Perhaps one of the most consistent findings is that mothers and fathers, but not other caregivers, report high levels of communication problems with their children. This includes verbal abuse and teasing, as well as physical and sexual abuse. Such exchanges may reflect family dysfunction or represent the natural developmental process in which children learn to interact with others.
A second area for which communication appears to be an essential issue is the domain of self-injurious behavior. This refers to the abnormal development of egocentric or possessive thoughts and the reluctance to communicate with peers and adults. Health care workers are required to develop positive relationships with patients to build trust and help patients accept their limitations. There may be few resources to support or promote family engagement in some settings, and practitioners lack the time and training to create a communication culture. It is also possible that health care workers cannot take the actions needed to build positive relationships. This research indicates that this lack of communication can lead to adverse events, such as the inability to provide emotionally supportive supervision.
The third domain in which communication skills appear to be lacking is that of emotional engagement. One of the most common complaints of families who leave a child in a hospital or mental health care center is that the parent or care provider was not providing consistent emotional support. Emotional engagement is critical to maintaining and fostering family unity. One of the most apparent benefits of good communication with a family member or care provider is that emotional support can help children express their feelings and aspirations. Unfortunately, many families who leave their children in care centers fail to recognize that the care provider is not always the best speaker. The results of this communication gap can be disastrous.
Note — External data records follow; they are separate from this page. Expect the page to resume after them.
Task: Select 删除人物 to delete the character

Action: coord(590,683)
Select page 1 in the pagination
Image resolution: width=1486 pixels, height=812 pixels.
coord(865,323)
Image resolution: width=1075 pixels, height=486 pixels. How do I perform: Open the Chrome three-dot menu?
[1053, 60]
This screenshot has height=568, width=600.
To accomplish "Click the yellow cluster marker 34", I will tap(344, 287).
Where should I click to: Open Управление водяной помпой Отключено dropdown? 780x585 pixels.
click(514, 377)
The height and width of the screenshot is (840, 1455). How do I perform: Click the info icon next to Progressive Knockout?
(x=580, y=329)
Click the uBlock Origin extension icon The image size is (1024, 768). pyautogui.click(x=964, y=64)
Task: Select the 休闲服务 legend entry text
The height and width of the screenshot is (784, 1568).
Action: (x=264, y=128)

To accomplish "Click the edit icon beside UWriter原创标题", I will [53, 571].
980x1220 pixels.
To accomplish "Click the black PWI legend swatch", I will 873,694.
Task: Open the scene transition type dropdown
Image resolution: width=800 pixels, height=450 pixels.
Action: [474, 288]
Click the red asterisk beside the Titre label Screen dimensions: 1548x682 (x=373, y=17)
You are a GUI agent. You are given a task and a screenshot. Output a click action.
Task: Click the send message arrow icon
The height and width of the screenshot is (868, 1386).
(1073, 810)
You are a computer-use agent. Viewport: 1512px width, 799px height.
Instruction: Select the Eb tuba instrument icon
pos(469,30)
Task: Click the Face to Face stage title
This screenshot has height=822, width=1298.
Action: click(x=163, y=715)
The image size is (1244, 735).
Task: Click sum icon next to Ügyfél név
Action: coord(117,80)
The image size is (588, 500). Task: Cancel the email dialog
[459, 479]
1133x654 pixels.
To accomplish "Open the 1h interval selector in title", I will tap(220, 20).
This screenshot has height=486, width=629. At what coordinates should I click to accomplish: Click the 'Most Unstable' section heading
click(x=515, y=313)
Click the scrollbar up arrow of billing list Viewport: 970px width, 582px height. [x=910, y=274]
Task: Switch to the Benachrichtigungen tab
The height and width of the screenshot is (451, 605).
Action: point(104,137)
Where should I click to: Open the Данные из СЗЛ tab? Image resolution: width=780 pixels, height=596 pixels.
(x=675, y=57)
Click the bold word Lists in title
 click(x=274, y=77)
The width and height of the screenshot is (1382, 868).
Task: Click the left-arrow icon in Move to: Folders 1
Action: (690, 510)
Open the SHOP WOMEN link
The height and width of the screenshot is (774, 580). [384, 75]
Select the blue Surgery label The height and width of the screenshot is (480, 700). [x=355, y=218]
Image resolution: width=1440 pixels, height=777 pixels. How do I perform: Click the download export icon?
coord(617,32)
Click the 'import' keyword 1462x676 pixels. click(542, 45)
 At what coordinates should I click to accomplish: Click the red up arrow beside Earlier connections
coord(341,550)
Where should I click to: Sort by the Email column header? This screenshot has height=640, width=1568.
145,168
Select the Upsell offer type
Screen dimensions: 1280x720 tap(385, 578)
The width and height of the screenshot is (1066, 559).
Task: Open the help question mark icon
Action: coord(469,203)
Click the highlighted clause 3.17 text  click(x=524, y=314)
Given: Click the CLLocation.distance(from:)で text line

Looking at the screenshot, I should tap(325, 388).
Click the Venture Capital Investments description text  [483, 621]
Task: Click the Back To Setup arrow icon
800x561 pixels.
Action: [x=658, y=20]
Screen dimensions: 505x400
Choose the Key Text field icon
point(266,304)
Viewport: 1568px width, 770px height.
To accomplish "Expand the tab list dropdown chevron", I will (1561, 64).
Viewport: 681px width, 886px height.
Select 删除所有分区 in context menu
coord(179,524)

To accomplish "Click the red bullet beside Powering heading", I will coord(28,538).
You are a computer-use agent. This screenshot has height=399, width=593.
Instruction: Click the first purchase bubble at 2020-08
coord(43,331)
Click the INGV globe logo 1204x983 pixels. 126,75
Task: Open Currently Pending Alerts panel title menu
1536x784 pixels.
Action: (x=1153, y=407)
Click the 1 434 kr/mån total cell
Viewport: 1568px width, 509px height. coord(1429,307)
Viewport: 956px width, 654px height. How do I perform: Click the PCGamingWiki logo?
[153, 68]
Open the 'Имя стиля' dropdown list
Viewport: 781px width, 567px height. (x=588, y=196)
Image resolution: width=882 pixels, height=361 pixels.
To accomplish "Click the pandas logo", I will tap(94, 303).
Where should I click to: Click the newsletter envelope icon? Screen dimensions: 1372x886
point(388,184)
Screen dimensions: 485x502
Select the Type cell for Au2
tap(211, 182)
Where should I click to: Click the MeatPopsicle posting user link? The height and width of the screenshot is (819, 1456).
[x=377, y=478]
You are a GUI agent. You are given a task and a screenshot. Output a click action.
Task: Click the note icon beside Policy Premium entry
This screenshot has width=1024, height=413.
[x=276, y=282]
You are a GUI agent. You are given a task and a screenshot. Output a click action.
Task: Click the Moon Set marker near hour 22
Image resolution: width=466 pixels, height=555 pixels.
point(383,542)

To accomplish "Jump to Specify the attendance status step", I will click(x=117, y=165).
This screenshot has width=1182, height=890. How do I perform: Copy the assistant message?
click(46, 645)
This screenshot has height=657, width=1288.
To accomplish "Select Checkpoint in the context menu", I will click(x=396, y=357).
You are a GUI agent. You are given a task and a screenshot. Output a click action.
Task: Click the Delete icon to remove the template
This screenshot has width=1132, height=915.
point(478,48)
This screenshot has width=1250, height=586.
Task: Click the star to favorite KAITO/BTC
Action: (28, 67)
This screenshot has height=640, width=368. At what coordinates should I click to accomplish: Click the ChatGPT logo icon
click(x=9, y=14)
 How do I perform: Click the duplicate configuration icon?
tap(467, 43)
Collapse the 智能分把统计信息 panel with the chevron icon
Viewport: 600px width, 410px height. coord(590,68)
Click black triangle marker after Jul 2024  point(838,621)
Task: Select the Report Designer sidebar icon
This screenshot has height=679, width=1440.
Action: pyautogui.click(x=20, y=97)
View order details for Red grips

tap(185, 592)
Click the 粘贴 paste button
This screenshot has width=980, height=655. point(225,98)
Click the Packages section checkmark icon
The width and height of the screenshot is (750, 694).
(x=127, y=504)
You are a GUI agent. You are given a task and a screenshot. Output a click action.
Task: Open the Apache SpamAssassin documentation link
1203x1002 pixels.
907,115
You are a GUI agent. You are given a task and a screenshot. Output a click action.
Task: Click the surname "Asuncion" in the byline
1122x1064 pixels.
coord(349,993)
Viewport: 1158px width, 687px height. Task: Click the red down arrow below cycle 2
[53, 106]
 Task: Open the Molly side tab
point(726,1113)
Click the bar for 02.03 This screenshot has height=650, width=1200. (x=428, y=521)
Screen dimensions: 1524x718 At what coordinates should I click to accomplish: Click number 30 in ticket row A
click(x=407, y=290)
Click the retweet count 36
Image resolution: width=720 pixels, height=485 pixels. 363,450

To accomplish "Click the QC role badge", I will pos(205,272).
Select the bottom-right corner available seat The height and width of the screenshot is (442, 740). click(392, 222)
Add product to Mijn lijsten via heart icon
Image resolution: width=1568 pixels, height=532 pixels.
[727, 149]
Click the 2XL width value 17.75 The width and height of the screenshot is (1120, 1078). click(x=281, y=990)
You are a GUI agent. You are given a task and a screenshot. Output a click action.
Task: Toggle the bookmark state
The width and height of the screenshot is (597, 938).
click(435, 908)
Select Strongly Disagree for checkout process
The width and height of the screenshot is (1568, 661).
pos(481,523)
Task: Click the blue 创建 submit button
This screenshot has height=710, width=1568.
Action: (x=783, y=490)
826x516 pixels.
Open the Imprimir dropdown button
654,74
A fourth area in which communication skills appear to be an issue is in the realm of physician visits. The primary objective of a physician visit is to improve the health of the patient. However, in some research, the failure to engage the patient during a physician visit has been linked to increased adverse events, such as stress and depression, or decreased quality of life. While it is difficult to measure, patients enjoy their time with their doctors during a visit when the family is engaged.
The fifth domain in which communication seems to be lacking is that of adverse event reporting. Although adverse event reports make up a relatively small segment of medical records, they can profoundly impact patient and physician views of the health care worker. An adverse event is an event that exposes the health care worker to direct risk, either because of an improper procedure or for some other reason, and an adverse event is likely to lead to significant problems for the provider if the incident is not handled correctly.
The sixth area in which communication skills seem to be lacking is in the domain of end-of-life care. In general, end-of-life care rules are not being followed, leading to conflicts between family members who want to be near the surviving patient and others who do not. Often the family wants to be near the person but does not want to disturb the patient or interfere with their dying process. Other family members, who do not want to let go of the person, may not be willing to adhere to the patient’s wishes and try to participate in end-of-life care. Communication with patients relatives leads to situations in which people do not get the support they need and feel misunderstood by the medical team and family members trying to help them.
The seventh area in which communication seems to be deficient in that of trust. Perhaps even more than in other countries does not feel that they can talk to their doctor about anything. The result is that health care team members have a complicated time building trust with each other. Suppose the patient and their family members do not feel that they can discuss important matters with the physician and other health care team members. In that case, the patient often feels that their concerns are not taken seriously and are not being treated with the care and respect they deserve. If these issues are not discussed and resolved respectfully, it can lead to mistrust, leading to further alienation from the patient and their family members.